**Written problem:**
Recast the lines starting with the line that contains "Select the red point near 1.26" and going on through the line that contains "Select the Magnitude" as a Markdown table, leaving out blank lines. Give it a Row column holding the row number and an Entry column holding the line.

**Records for the exercise:**
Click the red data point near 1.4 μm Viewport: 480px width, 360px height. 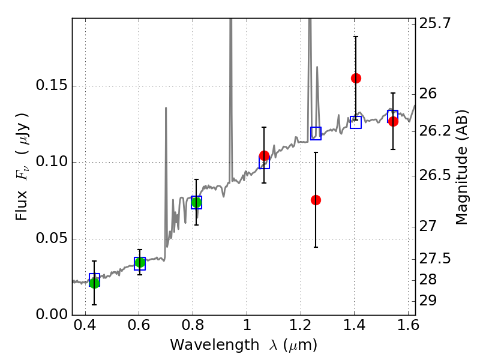356,78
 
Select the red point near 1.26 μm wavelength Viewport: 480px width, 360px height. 316,200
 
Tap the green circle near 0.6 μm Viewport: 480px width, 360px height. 140,262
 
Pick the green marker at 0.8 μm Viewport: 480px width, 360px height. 196,202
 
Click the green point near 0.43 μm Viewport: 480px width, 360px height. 94,283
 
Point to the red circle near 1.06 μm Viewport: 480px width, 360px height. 264,156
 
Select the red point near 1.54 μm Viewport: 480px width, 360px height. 393,121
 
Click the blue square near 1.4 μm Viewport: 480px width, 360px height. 356,122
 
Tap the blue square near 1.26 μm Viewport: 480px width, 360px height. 316,133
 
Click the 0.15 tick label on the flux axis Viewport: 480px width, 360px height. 50,86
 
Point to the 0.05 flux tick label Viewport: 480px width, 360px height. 50,239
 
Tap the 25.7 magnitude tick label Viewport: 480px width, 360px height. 435,24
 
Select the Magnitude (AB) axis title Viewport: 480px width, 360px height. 461,167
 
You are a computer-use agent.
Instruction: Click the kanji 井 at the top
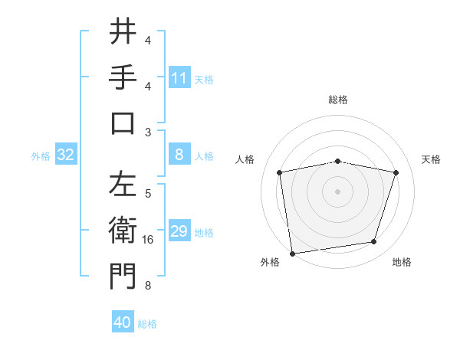(x=123, y=33)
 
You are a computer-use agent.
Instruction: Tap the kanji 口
(x=123, y=123)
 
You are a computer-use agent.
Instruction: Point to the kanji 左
(x=123, y=185)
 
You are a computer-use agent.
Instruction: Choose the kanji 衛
(x=123, y=231)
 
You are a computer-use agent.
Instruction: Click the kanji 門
(x=123, y=277)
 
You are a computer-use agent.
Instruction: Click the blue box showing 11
(x=179, y=78)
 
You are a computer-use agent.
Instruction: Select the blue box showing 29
(x=179, y=232)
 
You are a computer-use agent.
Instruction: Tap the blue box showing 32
(x=66, y=155)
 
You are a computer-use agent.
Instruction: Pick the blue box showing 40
(x=123, y=323)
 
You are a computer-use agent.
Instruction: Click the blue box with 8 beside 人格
(x=179, y=155)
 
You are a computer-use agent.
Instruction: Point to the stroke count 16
(x=148, y=240)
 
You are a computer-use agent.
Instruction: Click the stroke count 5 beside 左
(x=148, y=194)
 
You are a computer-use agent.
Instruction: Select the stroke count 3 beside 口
(x=148, y=132)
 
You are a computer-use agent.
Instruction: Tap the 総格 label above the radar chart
(x=337, y=100)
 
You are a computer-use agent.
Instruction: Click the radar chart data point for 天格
(x=396, y=173)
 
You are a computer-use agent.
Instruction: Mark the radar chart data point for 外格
(x=292, y=252)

**Written solution:**
| Row | Entry |
|---|---|
| 1 | Select the red point near 1.26 μm wavelength Viewport: 480px width, 360px height. 316,200 |
| 2 | Tap the green circle near 0.6 μm Viewport: 480px width, 360px height. 140,262 |
| 3 | Pick the green marker at 0.8 μm Viewport: 480px width, 360px height. 196,202 |
| 4 | Click the green point near 0.43 μm Viewport: 480px width, 360px height. 94,283 |
| 5 | Point to the red circle near 1.06 μm Viewport: 480px width, 360px height. 264,156 |
| 6 | Select the red point near 1.54 μm Viewport: 480px width, 360px height. 393,121 |
| 7 | Click the blue square near 1.4 μm Viewport: 480px width, 360px height. 356,122 |
| 8 | Tap the blue square near 1.26 μm Viewport: 480px width, 360px height. 316,133 |
| 9 | Click the 0.15 tick label on the flux axis Viewport: 480px width, 360px height. 50,86 |
| 10 | Point to the 0.05 flux tick label Viewport: 480px width, 360px height. 50,239 |
| 11 | Tap the 25.7 magnitude tick label Viewport: 480px width, 360px height. 435,24 |
| 12 | Select the Magnitude (AB) axis title Viewport: 480px width, 360px height. 461,167 |